The View is sounding off on Netflix‘s most popular series of the moment, Ryan Murphy‘s serial killer drama, Dahmer – Monster: The Jeffrey Dahmer Story. The show, which premiered on the streamer last week and remains in the No. 1 spot in Netflix’s Top 10, has been garnering plenty of attention from both its fans and detractors — but Whoopi Goldberg wants all of the buzz to stop.

During a heated conversation on this morning’s episode of The View, Goldberg firmly made the case against serial killer series, pointing to the traumatizing effect such shows have on the families of victims.

“Ryan [Murphy] is an amazing artist,” Goldberg said, before adding, “If that were my family, I’d be enraged. Because it is being killed over and watching your child get [killed], and then you have to listen to how it went and all this other stuff that, as a person who’s lost someone like that, it’s just — you can’t imagine.”

She continued, “Over and over and over! I think, if you’re gonna tell these stories, be aware that a lot of the people who are part of these stories are still with us.”

While Goldberg was anti-Monster, her co-hosts didn’t all share her passionate take.
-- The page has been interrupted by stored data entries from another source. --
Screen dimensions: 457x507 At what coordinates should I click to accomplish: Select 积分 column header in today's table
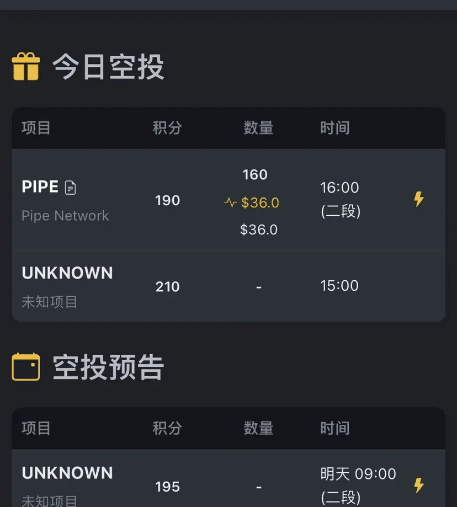coord(167,128)
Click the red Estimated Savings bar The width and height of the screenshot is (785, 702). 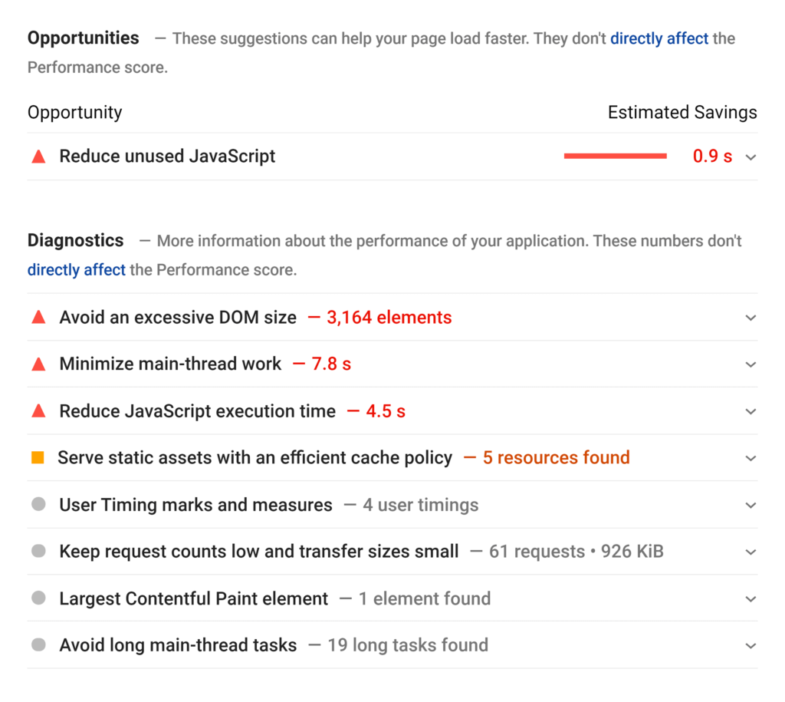click(615, 156)
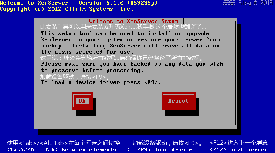275x153 pixels.
Task: Click the Chinese F12 footer annotation
Action: click(x=239, y=143)
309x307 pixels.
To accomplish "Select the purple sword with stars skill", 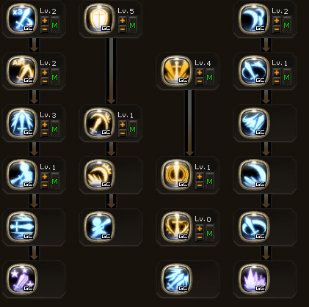I will [22, 279].
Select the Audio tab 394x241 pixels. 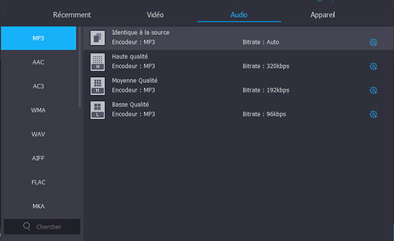239,15
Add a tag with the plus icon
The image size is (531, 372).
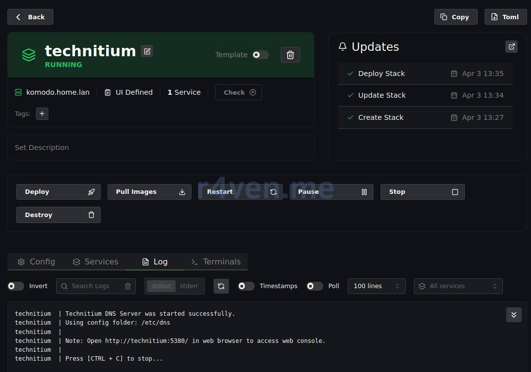pos(42,113)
Sunny Hostin advocated for the series as a way to teach younger viewers about the details of the Dahmer case, specifically the “young, Black and Brown gay men” who were Dahmer’s targets.
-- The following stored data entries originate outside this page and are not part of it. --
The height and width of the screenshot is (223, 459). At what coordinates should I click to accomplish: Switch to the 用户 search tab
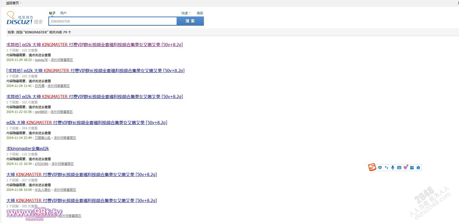[63, 13]

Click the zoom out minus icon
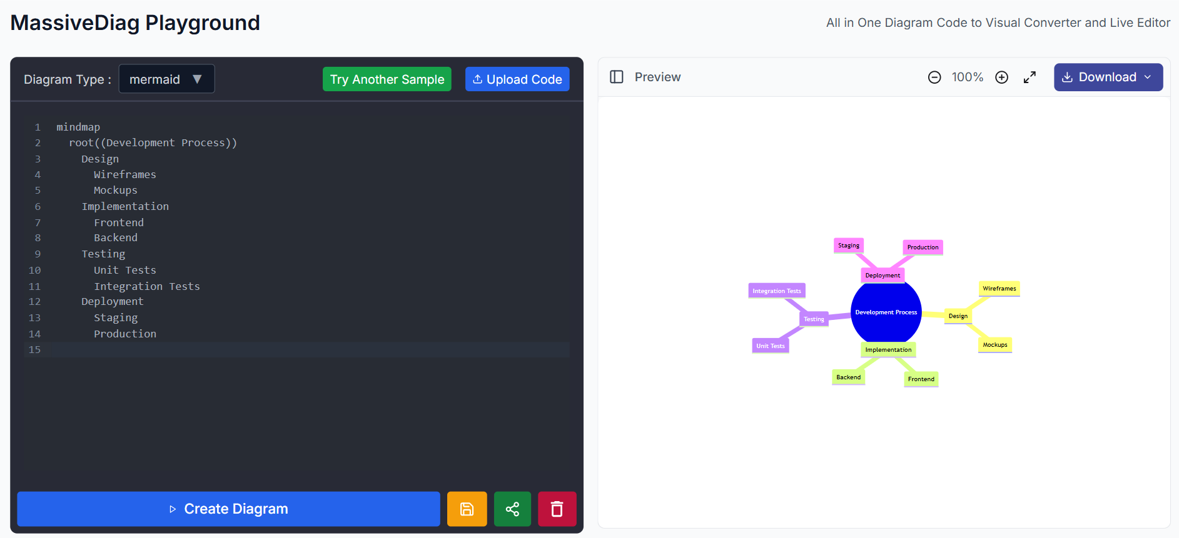point(934,77)
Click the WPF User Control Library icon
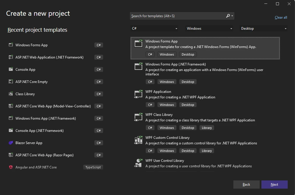295x195 pixels. pos(138,163)

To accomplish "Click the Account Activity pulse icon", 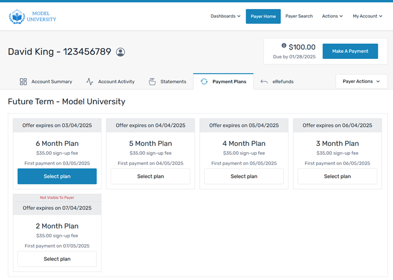I will pyautogui.click(x=90, y=81).
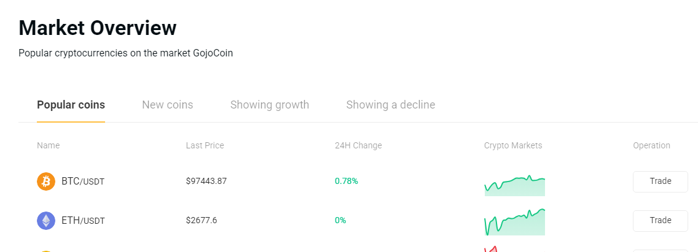Screen dimensions: 698x252
Task: Click the Ethereum coin icon
Action: tap(46, 221)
“These communities are still marginalized, and sometimes treated the same way,” Hostin said, later praising Murphy for his work on Monster and admitting, “There were other pieces to this story that even I didn’t know.”

Referring to the police officers who worked on the Dahmer case but were fired and later reinstated — one of whom only retired in 2017 — Hostin insisted, “I do think that’s a story that needs to be told.”

Despite Hostin’s argument, relatives of Dahmer’s victims have since spoken out against the show, in which Evan Peters portrays the serial killer who murdered 17 men and boys over the course of 13 years. Rita Isbell, whose brother was murdered by Dahmer, is portrayed in Monster but wrote in an essay for Insider that seeing herself onscreen “felt like reliving it all over again.”

“I feel like Netflix should’ve asked if we mind or how we felt about making it. They didn’t ask me anything. They just did it,” Isbell wrote, adding, “It’s sad that they’re just making money off of this tragedy. That’s just greed.”

The View airs weekdays at 11/10c on ABC.